On the other hand, determining whether to take a profit or let it run can be a difficult judgment decision to make on the spot. Most people find their judgment impaired at the point of decision. This is simply because they are under pressure and their emotions take control.

A mechanical system can help you get around this. Most systems for taking profits fit into one of two categories. (1) Take your profit because youve attained a preplanned gain - such as 20 percent, or maybe 50 percent. (2) A trailing loss cut, which is moved up as the stock advances. For example, some investors move their loss-cut points up gradually according to a rising trendline, or in sync with a moving average. One method is to use the lows of minor dips as they form in successively higher steps. One thing all trailing loss-cut methods have in common is that you are taken out on a downside violation of the current loss-cut level. Which means that you always sell on weakness, which is a bigger disadvantage than you might guess if youve never tried it. A big advantage, though, is that a strong stock can climb to the moon without faltering enough to shake you out. Which means that your profit can run and run and run. All the way to the moon.

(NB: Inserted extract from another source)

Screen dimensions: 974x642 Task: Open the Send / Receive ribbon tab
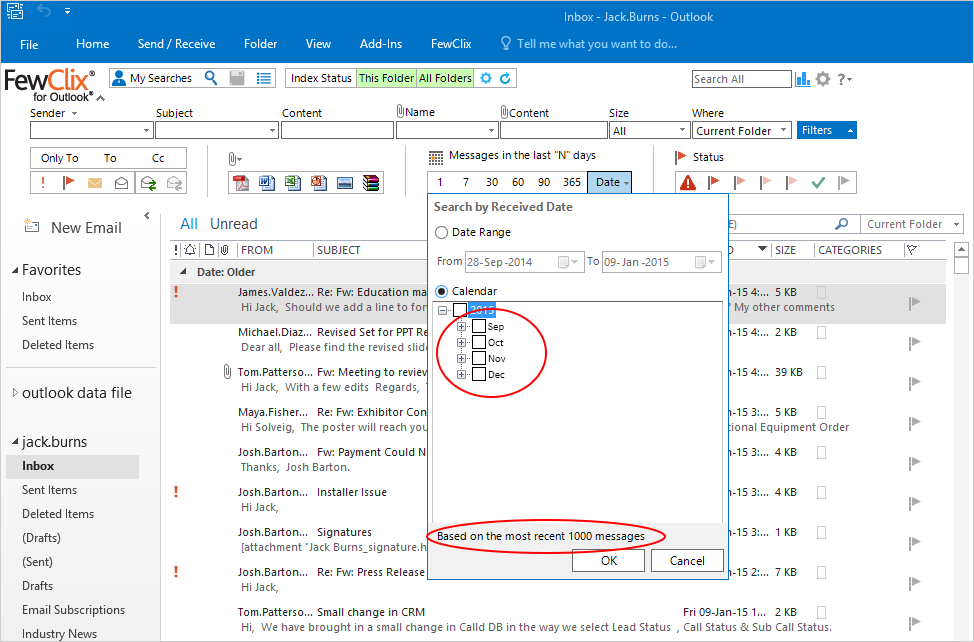(176, 44)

Profit taking systems tend to become at least a little complicated. Lets say you decide to sell whenever you get a 20 percent profit. A stock advances 15 percent and then turns around and heads south. How much of your profit do you give back before getting out. One way is to combine category one and category two. You could use a trailing loss cut and sell when your profit is 20 percent or when the loss cut is violated - whichever comes first.

The important thing about system selling (or exiting in general, that is) is that all the decisions have to be made in advance. You dont create a battle plan in the middle of the battle. When you take a position, you should already know exactly what you would do under any circumstance that could develop.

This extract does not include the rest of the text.